In one of our latest blog posts, we discussed the impact that the Baby Boomer Generation has and will continue to have on our economy. This is especially true when it comes to their retirement. A study from Lindquist shows that since 2011, 10,000 Baby Boomers are turning 65 every day. This trend is set to continue for 12 years.
Baby Boomers own 65% of all privately held companies, and although many of them are delaying retirement for financial reasons, the overall increase in their rate of retirement will lead to a related increase in the sale of small businesses.
If you’re a Baby Boomer with a privately-held company, it’s imperative that you create a sound exit strategy for your retirement, particularly if you plan to sell. Here’s what you need to know.
The Businesses
There are approximately 4,000,000 businesses owned and operated by Baby Boomers. Nearly all of them are identified as small businesses (fewer than 500 employees) and are sole proprietorships or small corporations. These businesses are considered to be in the lower middle market with annual revenue anywhere from one million to one hundred million dollars.

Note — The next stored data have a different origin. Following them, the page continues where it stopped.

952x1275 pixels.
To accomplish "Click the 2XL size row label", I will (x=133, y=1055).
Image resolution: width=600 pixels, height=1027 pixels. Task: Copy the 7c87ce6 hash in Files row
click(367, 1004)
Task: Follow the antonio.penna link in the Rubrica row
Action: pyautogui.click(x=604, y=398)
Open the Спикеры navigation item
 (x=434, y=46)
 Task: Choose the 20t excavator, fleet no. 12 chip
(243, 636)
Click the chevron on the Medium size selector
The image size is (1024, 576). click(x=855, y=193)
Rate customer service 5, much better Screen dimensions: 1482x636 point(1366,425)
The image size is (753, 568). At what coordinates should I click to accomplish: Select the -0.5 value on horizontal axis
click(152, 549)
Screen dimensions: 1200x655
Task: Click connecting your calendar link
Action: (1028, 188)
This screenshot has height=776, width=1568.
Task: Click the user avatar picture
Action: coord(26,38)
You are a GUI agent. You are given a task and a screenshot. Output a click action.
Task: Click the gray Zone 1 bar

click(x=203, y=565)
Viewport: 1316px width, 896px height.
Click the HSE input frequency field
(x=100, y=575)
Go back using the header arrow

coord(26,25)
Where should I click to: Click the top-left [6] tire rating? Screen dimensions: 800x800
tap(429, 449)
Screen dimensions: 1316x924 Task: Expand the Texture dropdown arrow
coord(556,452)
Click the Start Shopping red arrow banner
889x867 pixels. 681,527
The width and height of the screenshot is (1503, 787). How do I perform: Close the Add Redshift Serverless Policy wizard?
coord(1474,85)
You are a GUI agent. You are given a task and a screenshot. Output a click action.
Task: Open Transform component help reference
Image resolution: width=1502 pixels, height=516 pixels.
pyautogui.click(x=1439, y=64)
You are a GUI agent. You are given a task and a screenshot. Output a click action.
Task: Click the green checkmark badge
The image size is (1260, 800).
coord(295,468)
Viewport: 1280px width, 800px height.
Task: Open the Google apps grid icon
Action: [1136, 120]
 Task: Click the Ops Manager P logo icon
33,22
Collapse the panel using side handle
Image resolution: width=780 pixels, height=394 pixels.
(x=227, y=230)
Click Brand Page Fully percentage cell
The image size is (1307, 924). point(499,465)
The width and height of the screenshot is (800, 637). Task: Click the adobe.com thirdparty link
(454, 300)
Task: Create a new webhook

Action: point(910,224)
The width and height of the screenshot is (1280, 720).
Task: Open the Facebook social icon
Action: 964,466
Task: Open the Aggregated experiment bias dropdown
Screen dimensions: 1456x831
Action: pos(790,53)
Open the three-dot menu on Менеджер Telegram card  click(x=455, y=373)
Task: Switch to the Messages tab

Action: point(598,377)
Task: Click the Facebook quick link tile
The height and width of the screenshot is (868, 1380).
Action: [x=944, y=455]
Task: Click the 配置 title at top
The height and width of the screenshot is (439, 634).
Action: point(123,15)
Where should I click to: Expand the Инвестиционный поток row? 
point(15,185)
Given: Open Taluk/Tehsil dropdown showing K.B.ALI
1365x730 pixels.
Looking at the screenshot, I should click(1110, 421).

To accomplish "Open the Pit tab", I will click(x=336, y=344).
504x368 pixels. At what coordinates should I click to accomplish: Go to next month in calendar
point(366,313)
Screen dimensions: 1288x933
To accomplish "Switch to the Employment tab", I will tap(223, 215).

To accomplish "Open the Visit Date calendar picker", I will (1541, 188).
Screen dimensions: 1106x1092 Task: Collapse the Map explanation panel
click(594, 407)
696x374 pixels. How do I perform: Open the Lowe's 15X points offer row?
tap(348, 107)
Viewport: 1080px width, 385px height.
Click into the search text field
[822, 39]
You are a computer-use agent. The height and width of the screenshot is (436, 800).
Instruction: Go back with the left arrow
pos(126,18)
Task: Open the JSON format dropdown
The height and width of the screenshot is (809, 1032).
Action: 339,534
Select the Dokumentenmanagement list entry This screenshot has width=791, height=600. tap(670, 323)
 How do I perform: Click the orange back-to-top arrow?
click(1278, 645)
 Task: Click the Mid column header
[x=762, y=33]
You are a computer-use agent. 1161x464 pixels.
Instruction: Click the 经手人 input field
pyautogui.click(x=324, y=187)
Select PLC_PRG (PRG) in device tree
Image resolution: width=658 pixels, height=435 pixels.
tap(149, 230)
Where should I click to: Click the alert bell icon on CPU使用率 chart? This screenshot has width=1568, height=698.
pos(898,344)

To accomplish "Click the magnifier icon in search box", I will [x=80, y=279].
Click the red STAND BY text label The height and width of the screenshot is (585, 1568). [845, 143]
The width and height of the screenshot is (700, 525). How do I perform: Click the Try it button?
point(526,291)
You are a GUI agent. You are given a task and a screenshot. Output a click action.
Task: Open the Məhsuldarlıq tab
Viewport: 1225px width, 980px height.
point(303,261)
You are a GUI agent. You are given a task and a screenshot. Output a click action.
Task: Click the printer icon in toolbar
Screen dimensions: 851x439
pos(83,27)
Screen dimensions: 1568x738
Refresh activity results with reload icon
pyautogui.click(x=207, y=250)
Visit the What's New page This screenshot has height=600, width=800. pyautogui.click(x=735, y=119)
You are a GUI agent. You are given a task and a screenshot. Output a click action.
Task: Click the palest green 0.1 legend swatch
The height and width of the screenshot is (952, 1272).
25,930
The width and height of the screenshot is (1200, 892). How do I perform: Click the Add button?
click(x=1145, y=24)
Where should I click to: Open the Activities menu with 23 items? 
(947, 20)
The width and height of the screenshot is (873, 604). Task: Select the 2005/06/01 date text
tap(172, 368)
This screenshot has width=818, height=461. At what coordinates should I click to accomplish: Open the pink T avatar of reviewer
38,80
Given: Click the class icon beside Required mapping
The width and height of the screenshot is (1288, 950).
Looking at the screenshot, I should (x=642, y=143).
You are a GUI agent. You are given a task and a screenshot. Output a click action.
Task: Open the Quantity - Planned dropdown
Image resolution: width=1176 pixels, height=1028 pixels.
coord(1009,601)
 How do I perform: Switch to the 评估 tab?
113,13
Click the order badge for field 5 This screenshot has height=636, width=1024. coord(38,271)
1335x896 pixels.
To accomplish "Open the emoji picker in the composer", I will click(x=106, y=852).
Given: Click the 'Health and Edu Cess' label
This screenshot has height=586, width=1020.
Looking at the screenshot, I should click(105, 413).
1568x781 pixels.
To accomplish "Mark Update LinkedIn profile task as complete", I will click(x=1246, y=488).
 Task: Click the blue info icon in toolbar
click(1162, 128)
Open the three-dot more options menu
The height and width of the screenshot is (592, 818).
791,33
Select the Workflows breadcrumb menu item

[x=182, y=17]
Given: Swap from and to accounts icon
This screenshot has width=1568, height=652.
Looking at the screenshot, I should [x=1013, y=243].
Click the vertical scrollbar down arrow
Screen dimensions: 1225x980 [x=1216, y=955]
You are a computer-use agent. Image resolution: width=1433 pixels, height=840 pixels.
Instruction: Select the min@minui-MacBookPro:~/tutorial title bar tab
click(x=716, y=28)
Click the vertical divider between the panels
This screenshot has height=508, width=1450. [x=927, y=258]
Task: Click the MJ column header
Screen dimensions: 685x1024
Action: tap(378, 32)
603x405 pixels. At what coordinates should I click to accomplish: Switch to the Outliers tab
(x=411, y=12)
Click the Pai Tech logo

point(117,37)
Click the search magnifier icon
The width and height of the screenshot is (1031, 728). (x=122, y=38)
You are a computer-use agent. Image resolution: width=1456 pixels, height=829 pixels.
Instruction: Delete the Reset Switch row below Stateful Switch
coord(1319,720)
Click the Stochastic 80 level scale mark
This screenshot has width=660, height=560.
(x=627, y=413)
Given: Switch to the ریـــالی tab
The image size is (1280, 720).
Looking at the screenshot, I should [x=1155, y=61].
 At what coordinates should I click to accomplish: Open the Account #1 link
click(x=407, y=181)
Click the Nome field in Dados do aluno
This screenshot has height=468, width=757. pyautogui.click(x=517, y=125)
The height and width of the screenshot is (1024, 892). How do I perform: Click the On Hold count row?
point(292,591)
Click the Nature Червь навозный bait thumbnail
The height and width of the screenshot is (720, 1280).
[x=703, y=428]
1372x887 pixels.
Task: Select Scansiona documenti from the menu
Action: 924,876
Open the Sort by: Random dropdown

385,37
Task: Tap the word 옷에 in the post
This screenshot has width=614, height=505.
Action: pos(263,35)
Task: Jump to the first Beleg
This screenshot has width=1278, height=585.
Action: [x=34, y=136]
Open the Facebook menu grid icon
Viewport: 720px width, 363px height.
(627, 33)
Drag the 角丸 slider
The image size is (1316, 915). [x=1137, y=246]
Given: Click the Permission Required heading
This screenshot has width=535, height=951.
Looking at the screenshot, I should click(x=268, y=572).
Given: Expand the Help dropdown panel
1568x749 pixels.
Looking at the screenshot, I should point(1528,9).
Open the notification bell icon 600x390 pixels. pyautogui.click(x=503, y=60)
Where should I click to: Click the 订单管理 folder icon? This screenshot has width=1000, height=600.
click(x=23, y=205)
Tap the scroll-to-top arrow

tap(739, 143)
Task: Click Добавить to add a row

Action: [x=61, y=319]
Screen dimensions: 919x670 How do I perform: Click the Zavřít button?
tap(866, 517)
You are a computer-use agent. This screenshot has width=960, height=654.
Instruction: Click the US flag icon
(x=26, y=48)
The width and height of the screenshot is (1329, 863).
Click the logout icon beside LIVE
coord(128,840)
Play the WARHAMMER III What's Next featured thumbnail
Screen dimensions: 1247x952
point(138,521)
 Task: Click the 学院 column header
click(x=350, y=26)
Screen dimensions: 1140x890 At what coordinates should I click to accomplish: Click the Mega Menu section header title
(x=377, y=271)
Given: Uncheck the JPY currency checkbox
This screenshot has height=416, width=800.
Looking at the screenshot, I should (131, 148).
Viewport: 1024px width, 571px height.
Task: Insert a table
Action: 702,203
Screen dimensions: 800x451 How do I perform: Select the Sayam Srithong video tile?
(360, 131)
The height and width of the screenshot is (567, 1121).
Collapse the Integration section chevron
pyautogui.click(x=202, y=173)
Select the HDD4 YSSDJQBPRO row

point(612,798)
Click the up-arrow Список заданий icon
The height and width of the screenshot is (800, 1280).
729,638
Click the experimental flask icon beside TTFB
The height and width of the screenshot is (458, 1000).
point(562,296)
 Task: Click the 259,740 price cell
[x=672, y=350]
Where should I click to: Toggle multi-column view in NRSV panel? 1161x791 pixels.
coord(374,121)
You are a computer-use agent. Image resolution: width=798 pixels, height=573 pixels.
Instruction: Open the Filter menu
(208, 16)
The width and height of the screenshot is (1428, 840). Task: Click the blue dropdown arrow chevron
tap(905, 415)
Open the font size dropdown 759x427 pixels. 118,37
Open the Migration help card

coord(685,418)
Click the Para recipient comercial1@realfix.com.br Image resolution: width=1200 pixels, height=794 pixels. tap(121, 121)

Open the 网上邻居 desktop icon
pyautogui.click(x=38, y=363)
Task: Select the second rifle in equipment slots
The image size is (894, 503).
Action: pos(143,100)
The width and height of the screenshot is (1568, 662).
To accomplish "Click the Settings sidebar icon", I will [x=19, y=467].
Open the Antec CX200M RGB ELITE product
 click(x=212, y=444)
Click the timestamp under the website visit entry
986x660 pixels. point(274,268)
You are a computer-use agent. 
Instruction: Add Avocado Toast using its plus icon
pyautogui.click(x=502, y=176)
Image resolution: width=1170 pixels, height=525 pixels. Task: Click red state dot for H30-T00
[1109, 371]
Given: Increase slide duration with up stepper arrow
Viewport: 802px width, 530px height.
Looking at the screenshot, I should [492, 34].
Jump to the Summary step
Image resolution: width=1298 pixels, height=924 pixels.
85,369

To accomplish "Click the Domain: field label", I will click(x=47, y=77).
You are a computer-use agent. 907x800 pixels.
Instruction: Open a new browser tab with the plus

Baby Boomers’ Business Sales
While some Baby Boomer-owned businesses will close their doors when their owners retire, an estimated 65-75 percent of them will be put up for sale over the next ten years. Research indicates that during the next 15 years, there will be the largest intergenerational transfer of private businesses in our country’s history. Some researchers have predicted that more than $10 trillion in business assets could be transferred before the year 2030. If business sales were consistently spread over the next 15-year period, that would result in almost 267,000 businesses being transferred every year.
How to Sell
If you’re likely to be retiring within the next 12 years, selling your business is a viable option to preserve its legacy and help you to turn your equity into liquidity prior to your retirement. If you choose to sell, one of the first steps you should undertake is to understand what your business is worth. You should know the best-case scenario, worst-case scenario and the path you need to pursue to get there.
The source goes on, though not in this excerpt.